19th and 20th century
In the 1890s, Frederick Schwab (a veteran who had served in the Alexandria Artillery also known as Kemper's Battery) was proprietor of a saloon located in the original 1785 tavern portion of Gadsby's Tavern at 132 N. Royal Street (See 132 street number with “Sal.” for Saloon at the site of the 1785 tavern in the 1891, 1896, and 1902 Sanborn Maps of Alexandria, VA.). He lived there with his family until his death in 1901. By the turn of the 20th century, the building no longer operated as a hotel. Once considered one of the finest establishments of its kind in the country, the building had fallen into complete disrepair. The rooms that had been the setting for political dinners, grand balls, and elaborate public affairs were relegated to housing odd shops and rental apartments. On May 21, 1917, the Metropolitan Museum of Art in New York City purchased some of Alexandria's most important pieces of history, the ballroom woodwork. In doing so, they inadvertently preserved the original historic ballroom when it was moved to New York.
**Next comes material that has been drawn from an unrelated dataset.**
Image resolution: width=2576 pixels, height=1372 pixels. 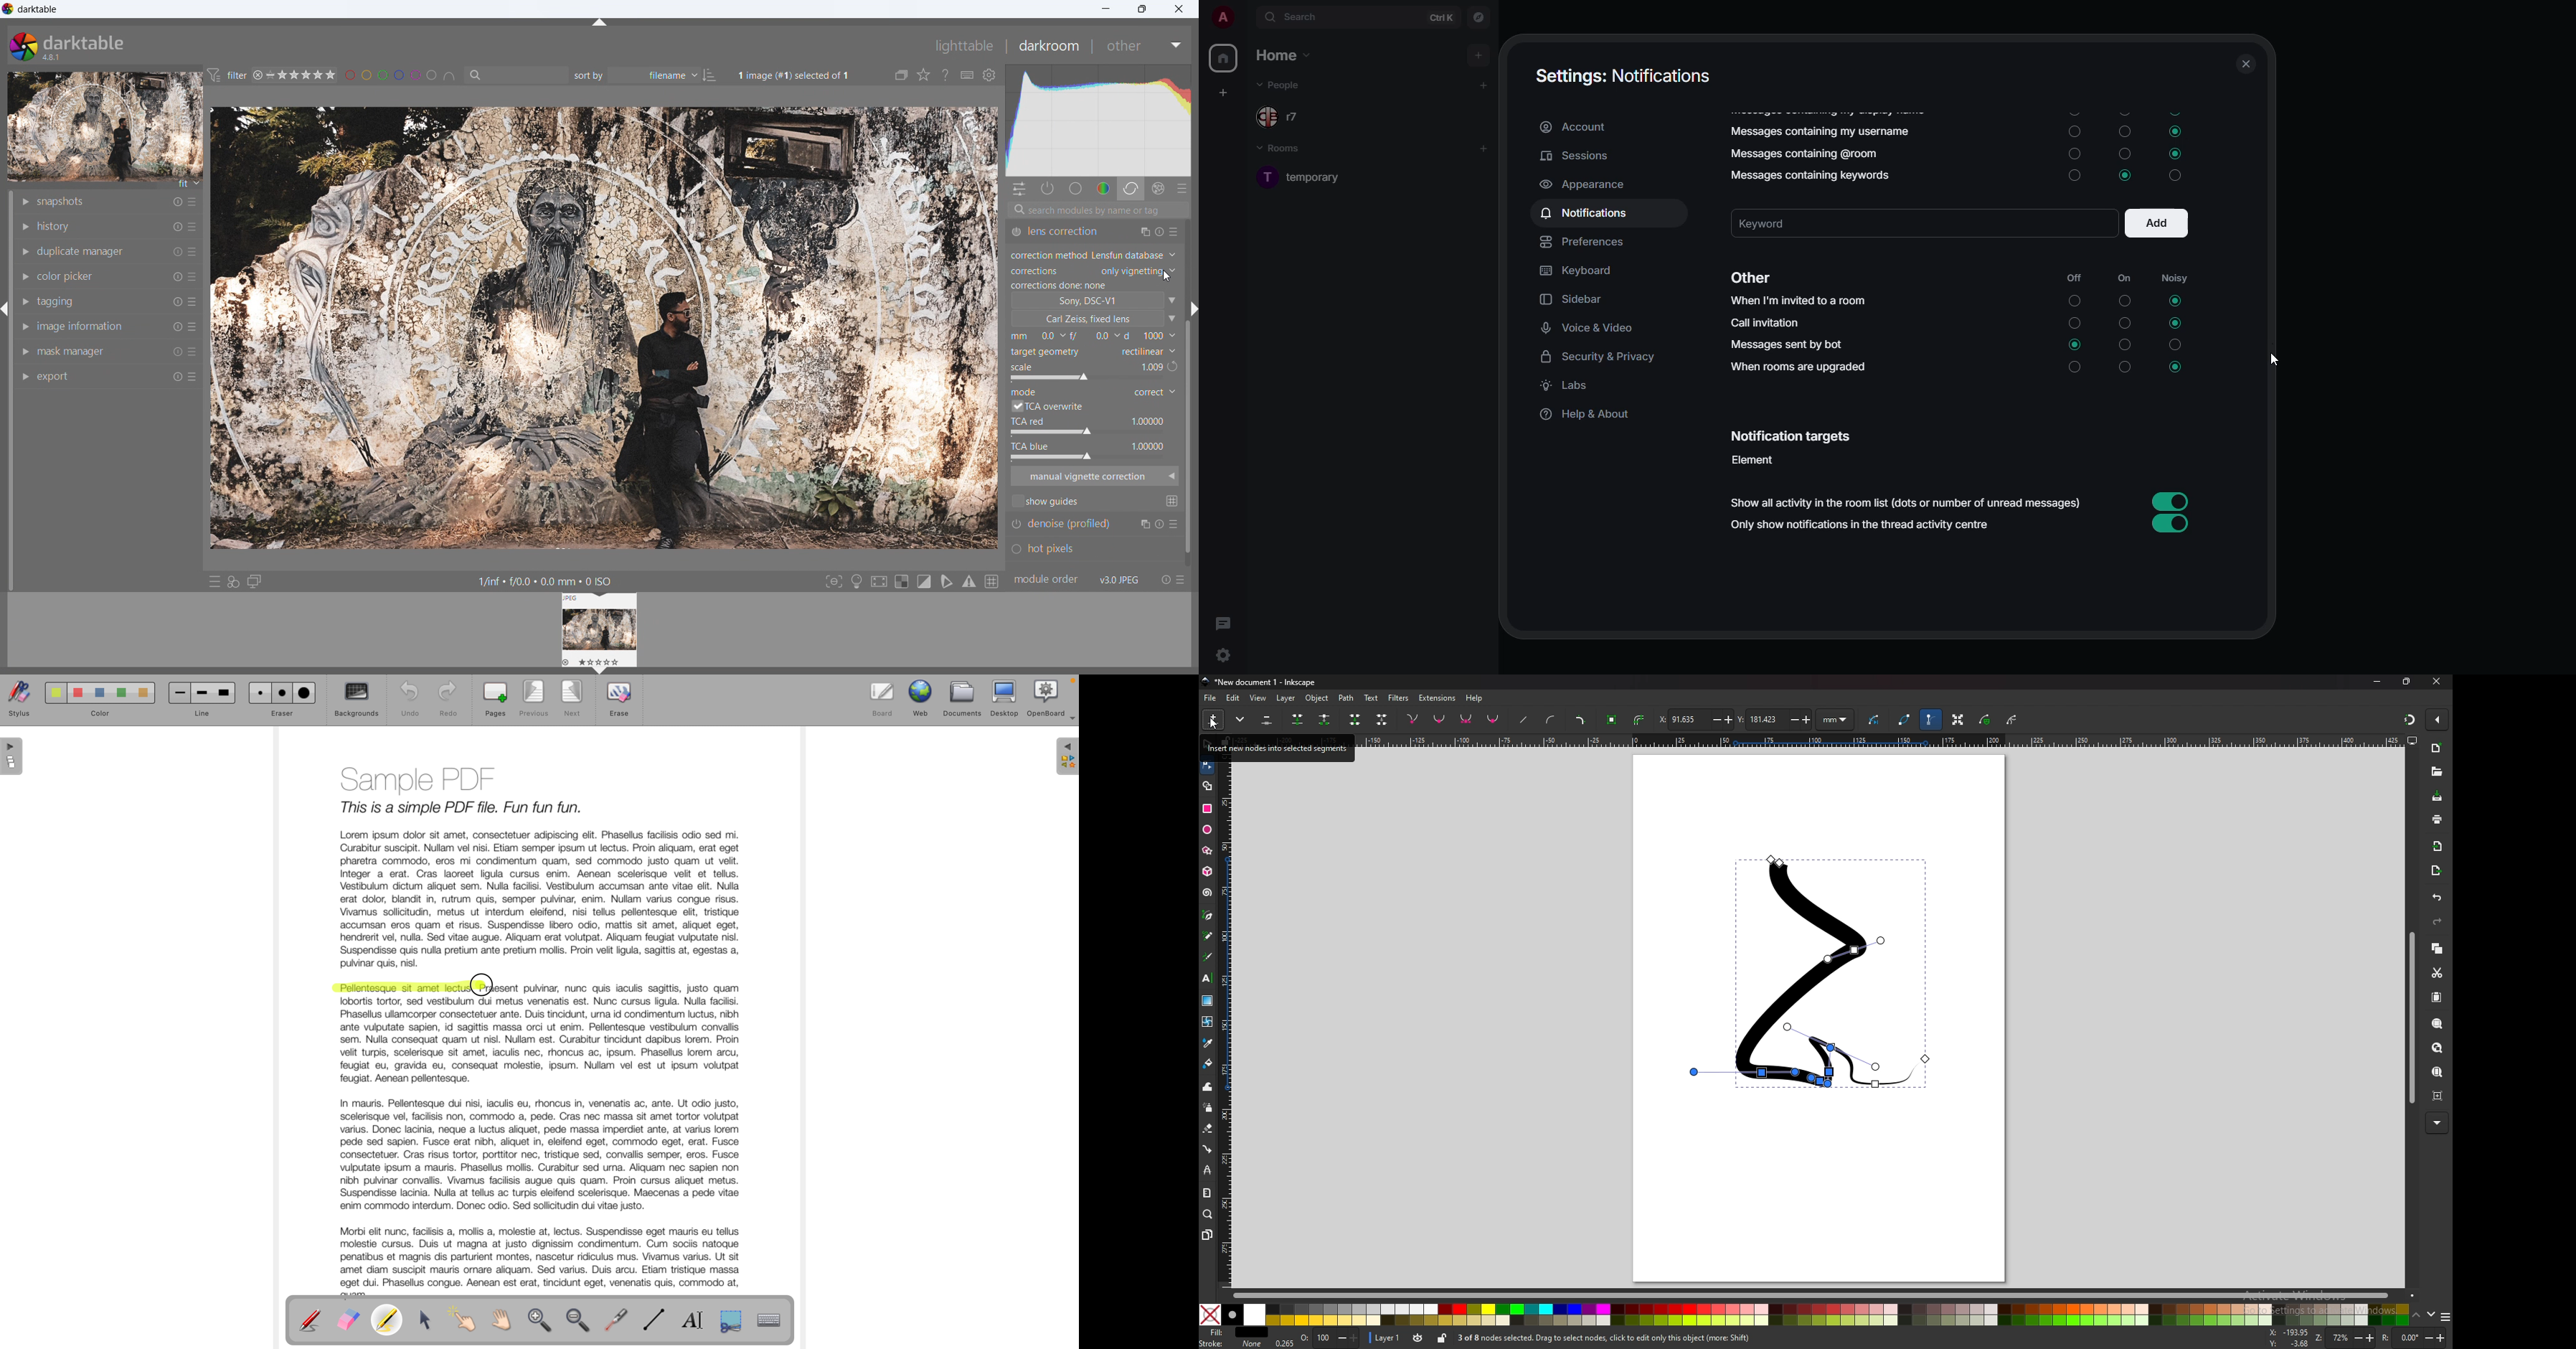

The Met negotiated with the owners of the 1792 City Tavern & Hotel to purchase architectural elements from the hotel. The Met purchased the unique musicians gallery, cornice, door frames, and mantelpieces from the ballroom. Two mantelpieces from the City Hotel dining rooms and the exterior doorway were also sold. On November 11, 1924, the American Wing of The Metropolitan Museum of Art — featuring the permanent installation of the recreated Gadsby's Tavern Ballroom with original woodwork (now named the "Alexandria Ballroom") — opened to the public
Famous guests
George Washington frequently visited the taverns, and twice attended the annual Birthnight Ball held in his honor. Other prominent customers of the tavern included John Adams, Thomas Jefferson, James Madison, and James Monroe. Thomas Jefferson was feted in 1801 with a banquet in the ballroom of the City Tavern. The Marquis de Lafayette was also guest to festivities at the City Tavern during his tour of the United States in 1824.
The Tavern Museum restoration
Threatened with demolition in the early 20th century, the buildings were saved and preserved by efforts first undertaken by F. Clinton Knight and carried on by the American Legion, Post 24, along with other patriotic groups. The buildings were reopened in 1976, after extensive renovation, by the City of Alexandria as a museum dedicated to preserving and interpreting the social and cultural heritage of Alexandria by teaching the public about the site and its significant contributions. Clint Knight, a former city councilman, postmaster, and commander of Post 24 mortgaged his home to help purchase the Tavern. The renovators reproduced on the second floor of the Tavern the woodwork of the ballroom that the Metropolitan Museum of Art had earlier acquired.
It was declared a National Historic Landmark in 1963.
The Tavern Museum today
Today, the City of Alexandria continues their preservation and interpretation through Gadsby's Tavern Museum and by leasing the restaurant space, in the 1792 hotel building, to a private restaurateur. The original ballroom woodwork can still be seen at Metropolitan Museum of Art in New York.
The museum offers daily tours for individuals and families, and group tours by appointment. Admission is charged.
The museum is part of the American Whiskey Trail, which provides an educational journey into the history and cultural heritage of distilled spirits in American society.